§ RECORDS SHOWN

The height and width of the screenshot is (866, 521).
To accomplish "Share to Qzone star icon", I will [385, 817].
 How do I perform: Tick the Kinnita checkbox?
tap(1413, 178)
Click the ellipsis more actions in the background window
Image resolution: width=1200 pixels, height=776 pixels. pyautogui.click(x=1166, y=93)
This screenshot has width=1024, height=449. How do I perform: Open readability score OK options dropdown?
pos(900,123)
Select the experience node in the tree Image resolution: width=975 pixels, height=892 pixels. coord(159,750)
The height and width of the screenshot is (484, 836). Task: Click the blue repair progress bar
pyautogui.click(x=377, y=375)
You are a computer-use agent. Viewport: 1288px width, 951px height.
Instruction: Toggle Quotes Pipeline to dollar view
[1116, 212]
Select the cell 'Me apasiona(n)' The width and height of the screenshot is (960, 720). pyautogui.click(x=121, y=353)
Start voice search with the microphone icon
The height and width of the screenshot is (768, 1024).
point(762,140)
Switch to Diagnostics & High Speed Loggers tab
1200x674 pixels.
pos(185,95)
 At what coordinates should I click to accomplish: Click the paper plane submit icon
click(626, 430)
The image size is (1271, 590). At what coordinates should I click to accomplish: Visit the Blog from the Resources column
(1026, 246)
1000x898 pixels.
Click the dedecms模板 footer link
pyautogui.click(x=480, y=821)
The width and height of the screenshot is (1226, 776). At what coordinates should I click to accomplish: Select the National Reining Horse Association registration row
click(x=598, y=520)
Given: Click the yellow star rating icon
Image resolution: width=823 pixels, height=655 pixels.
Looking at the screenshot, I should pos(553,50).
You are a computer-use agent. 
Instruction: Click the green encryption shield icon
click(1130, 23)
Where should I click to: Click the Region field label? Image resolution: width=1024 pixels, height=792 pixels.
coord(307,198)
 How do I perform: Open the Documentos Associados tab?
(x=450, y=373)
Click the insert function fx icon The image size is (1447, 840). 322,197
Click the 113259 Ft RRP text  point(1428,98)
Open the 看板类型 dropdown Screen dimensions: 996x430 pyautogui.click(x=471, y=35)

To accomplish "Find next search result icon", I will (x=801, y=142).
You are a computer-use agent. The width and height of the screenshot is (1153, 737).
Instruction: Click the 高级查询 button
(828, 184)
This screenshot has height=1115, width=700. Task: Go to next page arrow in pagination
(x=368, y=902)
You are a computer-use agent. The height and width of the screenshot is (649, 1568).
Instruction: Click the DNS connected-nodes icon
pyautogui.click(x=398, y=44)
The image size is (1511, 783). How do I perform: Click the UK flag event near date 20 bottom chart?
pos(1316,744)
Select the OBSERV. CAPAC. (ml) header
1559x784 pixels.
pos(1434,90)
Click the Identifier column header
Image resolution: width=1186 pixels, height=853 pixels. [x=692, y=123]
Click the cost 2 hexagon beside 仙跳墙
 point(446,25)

§ AIM OF THE TASK
Word for word, give back all the lines above.

§ REPLY TO THE TASK
The height and width of the screenshot is (866, 521).
To accomplish "Share to Qzone star icon", I will [385, 817].
 How do I perform: Tick the Kinnita checkbox?
tap(1413, 178)
Click the ellipsis more actions in the background window
Image resolution: width=1200 pixels, height=776 pixels. pyautogui.click(x=1166, y=93)
This screenshot has width=1024, height=449. How do I perform: Open readability score OK options dropdown?
pos(900,123)
Select the experience node in the tree Image resolution: width=975 pixels, height=892 pixels. coord(159,750)
The height and width of the screenshot is (484, 836). Task: Click the blue repair progress bar
pyautogui.click(x=377, y=375)
You are a computer-use agent. Viewport: 1288px width, 951px height.
Instruction: Toggle Quotes Pipeline to dollar view
[1116, 212]
Select the cell 'Me apasiona(n)' The width and height of the screenshot is (960, 720). pyautogui.click(x=121, y=353)
Start voice search with the microphone icon
The height and width of the screenshot is (768, 1024).
point(762,140)
Switch to Diagnostics & High Speed Loggers tab
1200x674 pixels.
pos(185,95)
 At what coordinates should I click to accomplish: Click the paper plane submit icon
click(626, 430)
The image size is (1271, 590). At what coordinates should I click to accomplish: Visit the Blog from the Resources column
(1026, 246)
1000x898 pixels.
Click the dedecms模板 footer link
pyautogui.click(x=480, y=821)
The width and height of the screenshot is (1226, 776). At what coordinates should I click to accomplish: Select the National Reining Horse Association registration row
click(x=598, y=520)
Given: Click the yellow star rating icon
Image resolution: width=823 pixels, height=655 pixels.
Looking at the screenshot, I should pos(553,50).
You are a computer-use agent. 
Instruction: Click the green encryption shield icon
click(1130, 23)
Where should I click to: Click the Region field label? Image resolution: width=1024 pixels, height=792 pixels.
coord(307,198)
 How do I perform: Open the Documentos Associados tab?
(x=450, y=373)
Click the insert function fx icon The image size is (1447, 840). 322,197
Click the 113259 Ft RRP text  point(1428,98)
Open the 看板类型 dropdown Screen dimensions: 996x430 pyautogui.click(x=471, y=35)

To accomplish "Find next search result icon", I will (x=801, y=142).
You are a computer-use agent. The width and height of the screenshot is (1153, 737).
Instruction: Click the 高级查询 button
(828, 184)
This screenshot has height=1115, width=700. Task: Go to next page arrow in pagination
(x=368, y=902)
You are a computer-use agent. The height and width of the screenshot is (649, 1568).
Instruction: Click the DNS connected-nodes icon
pyautogui.click(x=398, y=44)
The image size is (1511, 783). How do I perform: Click the UK flag event near date 20 bottom chart?
pos(1316,744)
Select the OBSERV. CAPAC. (ml) header
1559x784 pixels.
pos(1434,90)
Click the Identifier column header
Image resolution: width=1186 pixels, height=853 pixels. [x=692, y=123]
Click the cost 2 hexagon beside 仙跳墙
 point(446,25)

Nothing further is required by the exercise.